- **Extracted text**
3. The parties agree that the Note attached to this Amendment No. 1 as
Exhibit C hereto shall, upon execution and delivery of this Amendment No. 1 by
the parties hereto, become Exhibit C to the Stock Purchase Agreement, and that
the Letter of Credit attached this Amendment No. 1 as Exhibit D hereto shall,
upon execution and delivery of this Amendment No. 1 by the parties hereto,
become Exhibit D to the Stock Purchase Agreement. The Purchaser represents and
warrants to the Seller that the Note, when issued and delivered at the Closing,
will be duly authorized, executed and delivered by the Purchaser.

- **Data**

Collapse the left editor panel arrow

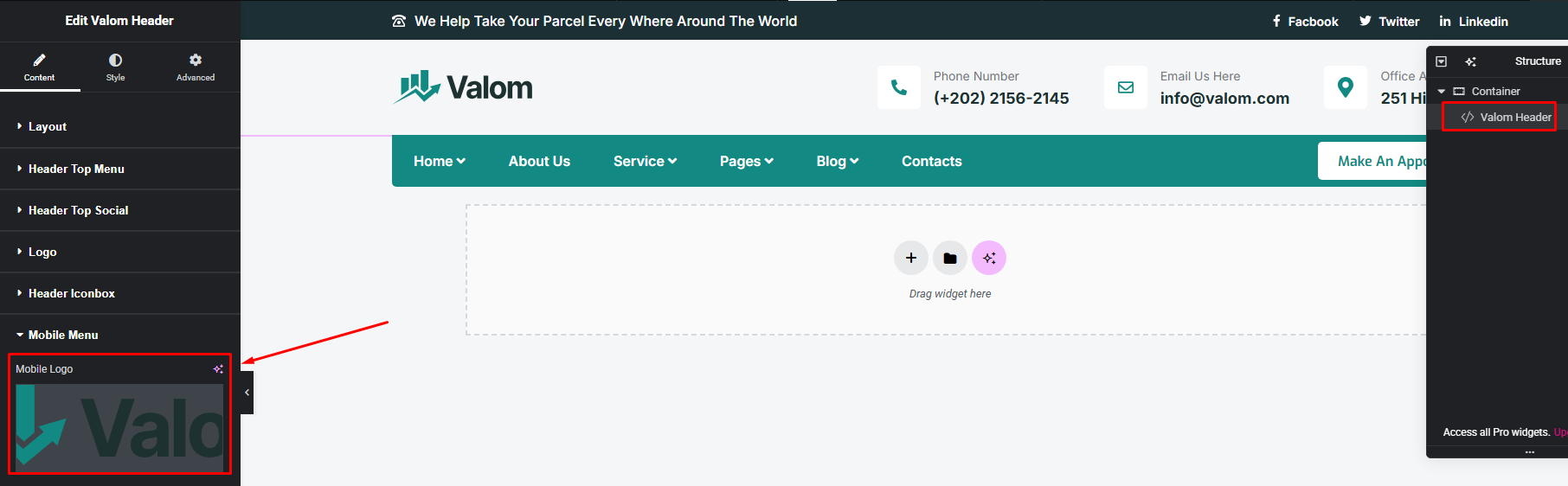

- **What you are asked to do**
Continue the text on the amendment to the Stock Purchase Agreement from the point where it stops. The listing plays no part in what comes next.

- **Reply to the task**
4. The terms "this Agreement," "hereof," "hereunder" and words of like
meaning appearing in the Stock Purchase Agreement shall mean and refer to the
Stock Purchase Agreement as amended hereby. Except as otherwise amended by this
Amendment No. 1, the Stock Purchase Agreement shall remain in full force and
effect, and the Purchaser and the Seller each hereby reaffirm each of their
respective agreements, covenants and obligations set forth therein. This
Amendment No. 1 shall be governed by the laws of the State of New York, other
than the laws governing conflict of law matters and shall be binding upon and
inure to the benefit of the successors, heirs, and assigns of the respective
parties hereto. This Amendment No. 1 may be executed in counterparts, each of
which shall be deemed to be an original, and all of which together shall be
deemed to be one and the same instrument.
IN WITNESS WHEREOF, the parties have duly executed this Amendment No. 1
as of the date first above written.
THE PURCHASER: THE SELLER:
PAXAR CORPORATION ODYSSEY PARTNERS, L.P.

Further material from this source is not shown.